Datasets:
annotations_creators:
- expert-generated
language_creators:
- other
language:
- pl
license:
- gpl-3.0
multilinguality:
- monolingual
pretty_name: nkjp-pos
size_categories:
- unknown
source_datasets:
- original
task_categories:
- structure-prediction
task_ids:
- part-of-speech-tagging
nkjp-pos
Description
NKJP-POS is a part the National Corpus of Polish (Narodowy Korpus Języka Polskiego).
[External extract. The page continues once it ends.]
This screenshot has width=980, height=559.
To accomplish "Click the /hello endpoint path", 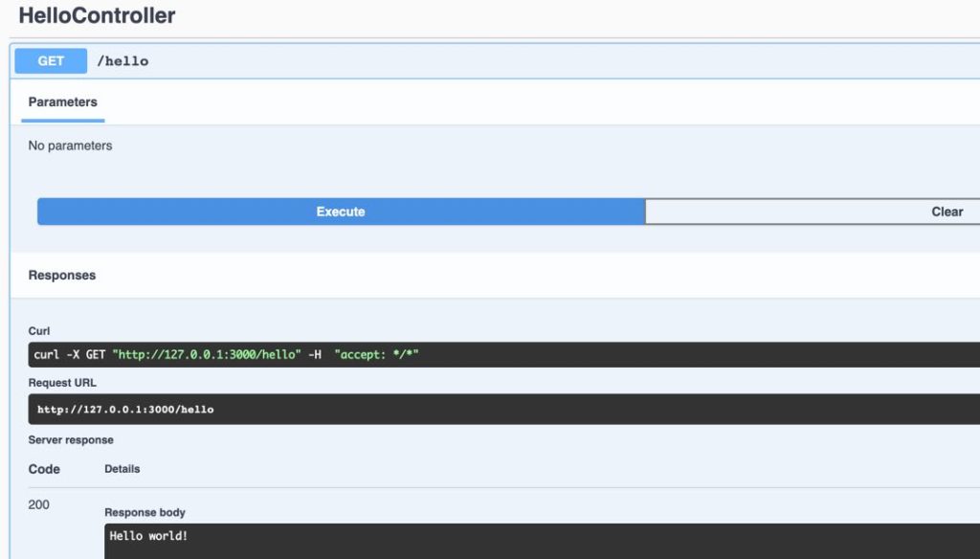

Its objective is part-of-speech tagging, e.g. nouns, verbs, adjectives, adverbs, etc. During the creation of corpus, texts of were annotated by humans from various sources, covering many domains and genres.
Tasks (input, output and metrics)
Part-of-speech tagging (POS tagging) - tagging words in text with their corresponding part of speech.
Input ('tokens' column): sequence of tokens
Output ('pos_tags' column): sequence of predicted tokens’ classes (35 possible classes, described in detail in the annotation guidelines)
Measurements: F1-score (seqeval)
Example:
Input: ['Zarejestruj', 'się', 'jako', 'bezrobotny', '.']
Input (translated by DeepL): Register as unemployed.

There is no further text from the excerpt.